The Huseynia Mosque or the Tat Mosque ( Azerbaijani - Hüseyniyyə məscidi və ya Tatlar məscidi) is a historical and architectural monument of the 19th century located in the city of Ganja, Azerbaijan.

History 
Huseynia Mosque, a historical and architectural monument built in 1825 at the expense of the daughter of the Iranian prince Bahman Mirza - Sabiyya Khanum. Due to the fact that this mosque was also visited by believers, visitors from Iran, the local population began to call the Tat mosque. However, according to the existing kitaba, the mosque was originally called "Huseyniya". In the mosque above the mihrab, 3 kitabs have been preserved. One of them says:

“The foundation of this mosque was laid on the property and at the expense of Sabiya Khanum,

daughter of Prince Barman Mirza.

Other generous owners who live here have also invested in the construction of the building.”

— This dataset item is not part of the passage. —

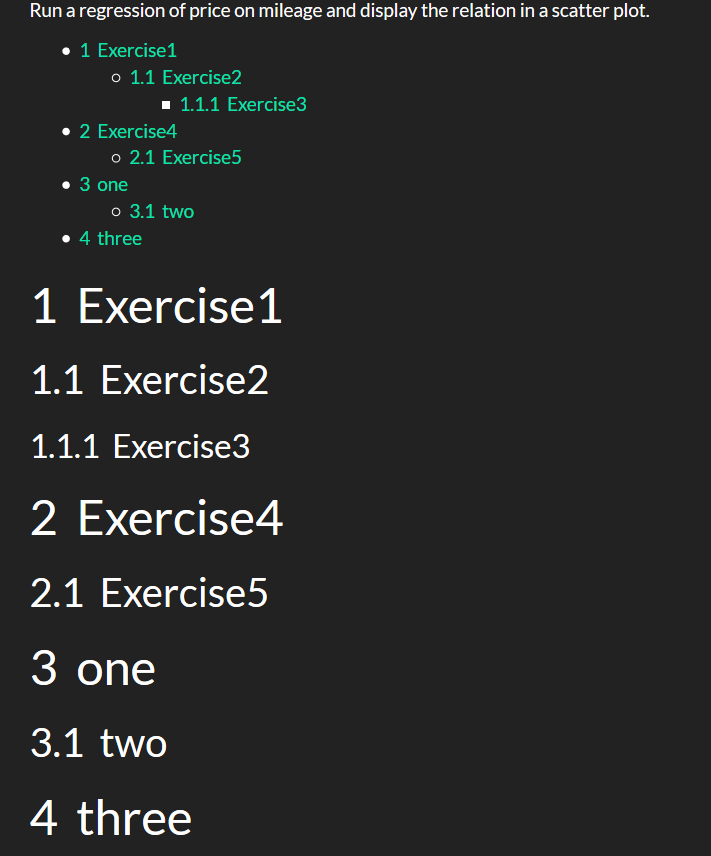The image size is (711, 856).
Task: Open the green "4 three" link
Action: [111, 238]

Professor Sadig Shukurov writes in his book “Historical Monuments of Ganja”:

“The presence of decorations in the mosque and the size of the windows give the right to assert that the monument was originally built not as a mosque,

but as a madrasah , because in the Eastern world it was forbidden to decorate religious monuments with ornaments ".

However, this building was used as a mosque for a long time. As evidenced by one of the kitabe. The mehrab was added to the building later.

At the end of the 19th century, the Huseynia Mosque, in connection with the 100th anniversary of the birth of A.S. Pushkin, began to be used as a library. However, this did not last long and the mosque began to function again. In 1920, the activities of the library were restored under the name "Nizami-Pushkin". People's artist Togrul Narimanbekov created an example of paintings of two great poets on the inner wall of the building on the eve of the anniversary of Nizami. At present, the library bears the name of the Azerbaijani poet Nizami Ganjavi. Library No. 19 named after Nizami Ganjavi has about 10,000 books.